In [28]:
%matplotlib inline
import matplotlib.pyplot as plt
import numpy as np
import scipy.stats as ss
import seaborn
import sympy as sp
sp.init_printing()
plt.rcParams['axes.labelsize'] = 22
Imagine you have decided to buy four scratch cards, there are 4 different types of games, each with the same probability $p=0.25$ of winning (according to the back of the pack). Should you either pick four from one game, or one from each of the four games?
This question is open to intepretation of the setup, but it is a fun way to learn about some distributions and calculating probabilities so let's begin. Note that we will do the usual thing of ignoring the real world where the cards have different probabilities and different prizes.
First let us imagine that the scratch cards come in boxes with $N$ cards, and that in each box there is $pN \in \mathbb{Z}$ winners. For any box, on the first draw the probability of winning is clearly just $p$. Now if we don't look at that first card to determine if it is a winner or not, should we now pick from the same box, or a different one? There is an inuitive way to get to this answer, but instead let's use some statistics.
First we will calculate the probability for picking at least one winner from a single box. It turns out that the correct distribution to describe this sitation is the hypergeometric distribution which is derived very nicely from the first principlces of sampling without replacement in Jaynes. This tells us that, the probability to find $k$ winners having drawn $n$ cards is
\begin{equation} P(k; N, n, p) = \frac{\binom {N} {k} \binom{N-pN}{n-k}}{\binom{N}{n}} \end{equation}The familiar binomial distribution can be found by taking the limit $N\rightarrow\infty$ of the hypergeometric distribution; often the binomial distribution is used as a good approximation when we consider sampling with replacement and $N \gg n$. The binomial probability of having $k$ successes given $n$ draws when the probability is $p$ is given by
\begin{equation} P(k; n, p) = \binom {n} {k} p^{k}(1-p)^{n-k} \end{equation}Notice here that the binomial distribution has no dependance on $N$. We can gain some intuition by plotting both probabilities taken $p=0.25$ and $n=4$
In [26]:
p = 0.25
n = 4
N = np.arange(5, 100, 1)
plt.plot(N, [ss.hypergeom.pmf(1, Ni, n, p*Ni) for Ni in N], label="Hypergeometric")
plt.axhline(ss.binom.pmf(1, n, p), label="Binomial")
plt.ylabel("Probability")
plt.xlabel("Number of cards $N$ in the box")
plt.legend()
plt.ylim(0, 1)
plt.show()
The point to notice here, is that as $N$ increases, the hypergeometric tends to the binomial which is expected since the latter is found by taking this limit of the former.

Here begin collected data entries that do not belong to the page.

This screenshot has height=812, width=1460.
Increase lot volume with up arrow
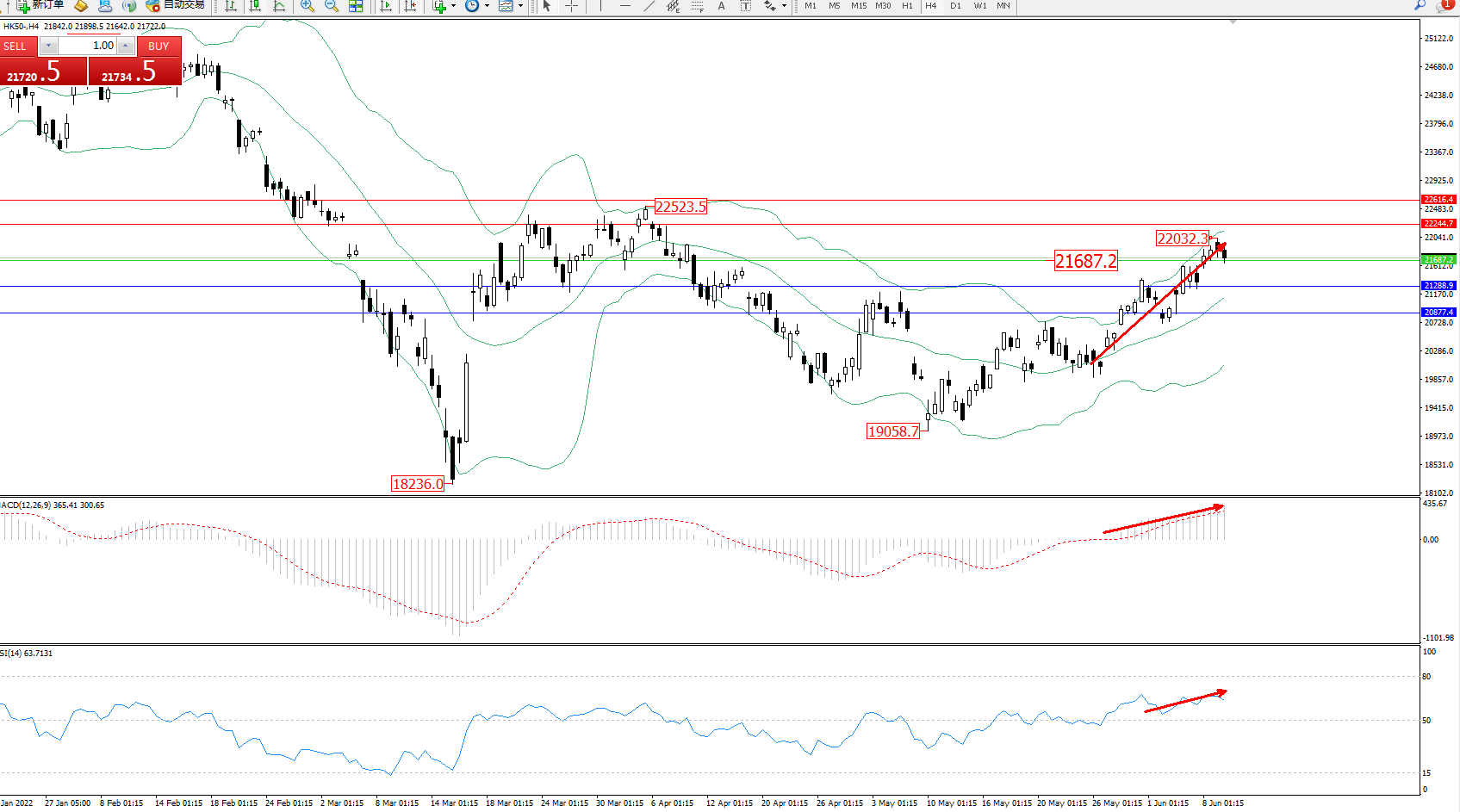126,46
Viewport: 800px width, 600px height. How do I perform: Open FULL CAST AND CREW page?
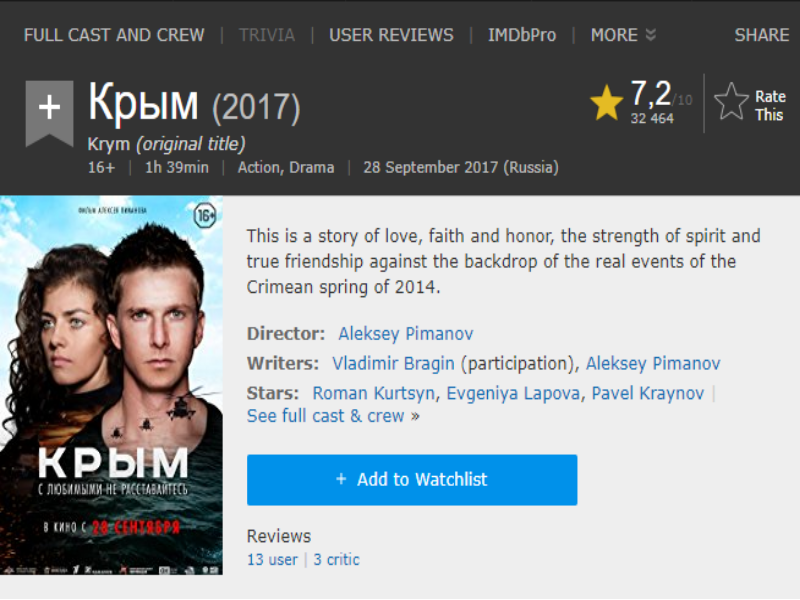(114, 35)
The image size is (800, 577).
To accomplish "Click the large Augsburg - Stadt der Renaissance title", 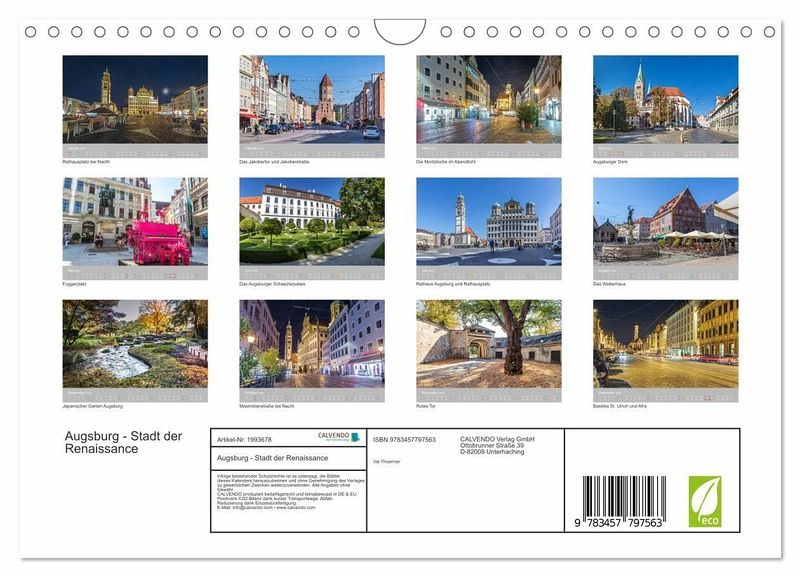I will pyautogui.click(x=123, y=442).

What this should tell us, is that if the boxes are finite we get a different, and slightly greater probability!
The binomial and hypergeometric results discussed above looked at the case of winning exactlty once $k=1$. However, there is a non-zero probability that you will in fact win twice! For simplicity let us stick with the binomial results: the probability of winning at all can be found from
\begin{align} P(\textrm{at least on one when picking 4 from 1}) = \sum_{k=1}^{\infty} P(k; n, p) \end{align}Or converserly \begin{align} P(\textrm{at least on one when picking 4 from 1}) = 1 - P(0; n, p) \end{align}
Taking then $n=4$
\begin{align} \binom {n=4} {k=0} = 1 \end{align}and so the probability that we are interested in is:
In [39]:
n = 4
k = 0
p = sp.symbols("p")
1 - sp.expand(p**k * (1-p)**(n-k))
Out[39]:
We could repeat this with the hypergeometric and we would get a slightly larger probability.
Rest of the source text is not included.